> TASK STATEMENT
Collect each line of the records containing the string "beside".

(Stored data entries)
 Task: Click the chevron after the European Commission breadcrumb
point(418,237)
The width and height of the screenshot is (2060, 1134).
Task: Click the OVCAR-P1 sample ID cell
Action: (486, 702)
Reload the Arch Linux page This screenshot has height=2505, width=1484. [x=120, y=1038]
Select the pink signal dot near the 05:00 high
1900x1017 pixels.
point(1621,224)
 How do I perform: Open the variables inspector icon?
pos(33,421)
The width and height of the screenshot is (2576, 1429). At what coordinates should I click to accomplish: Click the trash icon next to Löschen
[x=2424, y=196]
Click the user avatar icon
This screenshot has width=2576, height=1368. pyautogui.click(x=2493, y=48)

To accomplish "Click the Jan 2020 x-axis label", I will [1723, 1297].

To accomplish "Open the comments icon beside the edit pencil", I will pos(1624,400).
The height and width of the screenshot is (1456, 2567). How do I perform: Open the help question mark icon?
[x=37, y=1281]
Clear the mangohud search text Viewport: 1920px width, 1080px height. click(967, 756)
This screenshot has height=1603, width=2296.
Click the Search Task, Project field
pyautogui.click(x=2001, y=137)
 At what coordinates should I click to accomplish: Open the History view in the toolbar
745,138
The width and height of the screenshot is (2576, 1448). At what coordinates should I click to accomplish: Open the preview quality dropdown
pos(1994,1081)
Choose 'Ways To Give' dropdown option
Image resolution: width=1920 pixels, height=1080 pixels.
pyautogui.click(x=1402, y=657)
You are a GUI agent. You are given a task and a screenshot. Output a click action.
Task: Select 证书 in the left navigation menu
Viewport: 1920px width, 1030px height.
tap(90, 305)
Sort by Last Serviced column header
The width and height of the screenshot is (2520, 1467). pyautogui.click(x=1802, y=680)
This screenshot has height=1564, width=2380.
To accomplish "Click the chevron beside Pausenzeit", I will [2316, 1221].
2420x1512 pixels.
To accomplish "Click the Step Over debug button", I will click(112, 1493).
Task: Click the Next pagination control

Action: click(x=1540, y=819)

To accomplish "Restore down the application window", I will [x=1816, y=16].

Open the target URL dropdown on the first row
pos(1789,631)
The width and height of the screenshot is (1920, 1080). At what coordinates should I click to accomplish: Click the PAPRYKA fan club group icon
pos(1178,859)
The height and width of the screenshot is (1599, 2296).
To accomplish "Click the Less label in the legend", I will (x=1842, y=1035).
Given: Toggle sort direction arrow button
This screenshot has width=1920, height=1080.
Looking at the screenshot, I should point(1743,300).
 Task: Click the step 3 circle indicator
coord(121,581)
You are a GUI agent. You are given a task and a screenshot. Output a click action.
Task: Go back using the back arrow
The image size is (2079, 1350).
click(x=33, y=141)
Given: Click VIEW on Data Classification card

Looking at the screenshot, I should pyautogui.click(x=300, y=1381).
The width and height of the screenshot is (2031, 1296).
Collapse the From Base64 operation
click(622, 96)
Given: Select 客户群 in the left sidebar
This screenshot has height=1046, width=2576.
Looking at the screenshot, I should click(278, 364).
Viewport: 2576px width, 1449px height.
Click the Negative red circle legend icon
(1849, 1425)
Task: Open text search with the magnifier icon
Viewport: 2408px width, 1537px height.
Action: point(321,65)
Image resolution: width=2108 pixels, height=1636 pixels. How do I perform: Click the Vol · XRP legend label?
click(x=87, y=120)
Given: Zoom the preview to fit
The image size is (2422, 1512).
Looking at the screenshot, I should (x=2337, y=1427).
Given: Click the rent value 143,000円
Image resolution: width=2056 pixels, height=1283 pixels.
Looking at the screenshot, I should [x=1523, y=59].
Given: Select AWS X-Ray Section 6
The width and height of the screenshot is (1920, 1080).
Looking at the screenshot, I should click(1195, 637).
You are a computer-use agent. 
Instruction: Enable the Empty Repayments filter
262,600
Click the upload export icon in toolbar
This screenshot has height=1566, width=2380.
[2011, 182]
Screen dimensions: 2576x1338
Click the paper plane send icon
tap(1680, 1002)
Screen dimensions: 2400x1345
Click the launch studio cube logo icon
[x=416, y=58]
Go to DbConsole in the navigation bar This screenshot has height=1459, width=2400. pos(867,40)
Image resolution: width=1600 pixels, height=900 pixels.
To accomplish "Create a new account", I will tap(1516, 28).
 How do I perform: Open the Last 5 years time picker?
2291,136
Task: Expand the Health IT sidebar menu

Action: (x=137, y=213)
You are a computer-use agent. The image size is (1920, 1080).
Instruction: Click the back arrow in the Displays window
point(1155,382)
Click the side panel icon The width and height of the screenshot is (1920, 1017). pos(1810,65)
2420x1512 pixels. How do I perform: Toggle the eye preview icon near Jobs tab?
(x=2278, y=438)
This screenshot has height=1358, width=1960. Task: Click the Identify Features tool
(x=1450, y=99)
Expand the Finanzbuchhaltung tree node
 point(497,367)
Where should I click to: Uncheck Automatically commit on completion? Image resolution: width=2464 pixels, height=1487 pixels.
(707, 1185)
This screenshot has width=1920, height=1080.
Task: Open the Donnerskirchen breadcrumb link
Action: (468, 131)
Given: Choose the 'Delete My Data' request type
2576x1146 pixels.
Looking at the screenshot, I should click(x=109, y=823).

> ANSWER TO THE EXERCISE
To accomplish "Open the comments icon beside the edit pencil", I will pos(1624,400).
To accomplish "Click the chevron beside Pausenzeit", I will [2316, 1221].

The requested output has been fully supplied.